Mme Tubiana a récemment déclaré à Barcelone, dans le cadre de la « Carbon Expo », que si l’on n’arrivait pas réduire la longueur du texte avant la fin de l’été – ce qu’elle ne souhaite bien évidemment pas –, la France serait prête à élaborer un document de travail qui s’imposerait comme base de négociation à Paris. Elle a certes nuancé son propos entre-temps, mais sa déclaration était claire. Dans le même esprit, Ségolène Royal a récemment mis en cause le fonctionnement des négociations onusiennes en raison de leur lenteur inadaptée à l’urgence de la situation ; selon elle, le mode opératoire de ces négociations serait même un frein. Il ne semble pas que la ministre de l’environnement se soit exprimée sur un coup de tête, aucune déclaration n’étant venue infirmer son propos. Ce dernier a troublé, certes, mais il n’est pas totalement isolé : Helen Clark, administratrice du Programme des Nations unies pour le développement et ancienne chef de gouvernement de la Nouvelle-Zélande, estime ainsi que le ministre des affaires étrangères devrait déclarer publiquement à Bonn qu’il est impératif de trouver un préaccord sur lequel se baser.

La situation est grave, mais elle est aussi quelque peu confuse. Il serait nécessaire qu’à six mois de la conférence de Paris, le Gouvernement explicite très clairement, et d’une seule voix, sa stratégie ; j’espère, madame la secrétaire d’État, que vous allez nous aider à comprendre celle-ci en nous disant ce que le Gouvernement compte faire en cas d’absence de préaccord. Comme l’a rappelé Arnaud Leroy, plusieurs hypothèses circulent : il y a la proposition du Brésil de classer les pays suivant des cercles, il y a la procédure classique des conférences des parties, et puis il y a la proposition, quelque peu brutale mais néanmoins intéressante, de Ségolène Royal de produire un texte national qui servirait de base à la négociation.

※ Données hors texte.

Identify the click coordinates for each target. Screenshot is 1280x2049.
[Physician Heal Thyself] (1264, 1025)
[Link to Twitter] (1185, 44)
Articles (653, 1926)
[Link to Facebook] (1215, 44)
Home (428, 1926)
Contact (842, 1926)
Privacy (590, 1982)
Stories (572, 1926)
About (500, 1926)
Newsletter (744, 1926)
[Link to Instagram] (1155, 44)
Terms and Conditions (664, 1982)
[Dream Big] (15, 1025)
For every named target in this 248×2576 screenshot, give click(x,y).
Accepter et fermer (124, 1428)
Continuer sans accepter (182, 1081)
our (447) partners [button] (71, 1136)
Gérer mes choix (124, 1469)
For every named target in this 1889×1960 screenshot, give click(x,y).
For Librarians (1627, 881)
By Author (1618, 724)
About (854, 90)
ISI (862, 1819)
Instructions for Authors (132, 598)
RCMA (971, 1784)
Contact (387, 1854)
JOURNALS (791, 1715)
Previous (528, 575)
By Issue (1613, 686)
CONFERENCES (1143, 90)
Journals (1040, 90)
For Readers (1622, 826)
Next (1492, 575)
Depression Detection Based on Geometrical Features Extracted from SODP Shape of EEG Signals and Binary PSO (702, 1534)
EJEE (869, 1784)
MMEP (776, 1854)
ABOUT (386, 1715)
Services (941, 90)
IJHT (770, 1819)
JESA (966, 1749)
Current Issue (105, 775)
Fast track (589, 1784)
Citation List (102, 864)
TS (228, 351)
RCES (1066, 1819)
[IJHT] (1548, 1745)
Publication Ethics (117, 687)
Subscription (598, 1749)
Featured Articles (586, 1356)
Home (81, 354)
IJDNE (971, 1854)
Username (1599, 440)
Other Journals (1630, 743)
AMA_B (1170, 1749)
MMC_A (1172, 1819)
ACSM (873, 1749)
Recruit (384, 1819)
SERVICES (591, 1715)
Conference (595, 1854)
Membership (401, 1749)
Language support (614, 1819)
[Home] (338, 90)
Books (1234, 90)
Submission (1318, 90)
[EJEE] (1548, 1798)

Mes chers collègues, comme le Premier ministre le soulignait en février en évoquant la COP 21, la France doit montrer l’exemple. Il faut commencer par montrer la voie en disant quel chemin nous souhaitons emprunter pour que la conférence de Paris soit un succès. Il y va de l’avenir de l’avenir de la planète et de la lutte contre le réchauffement climatique.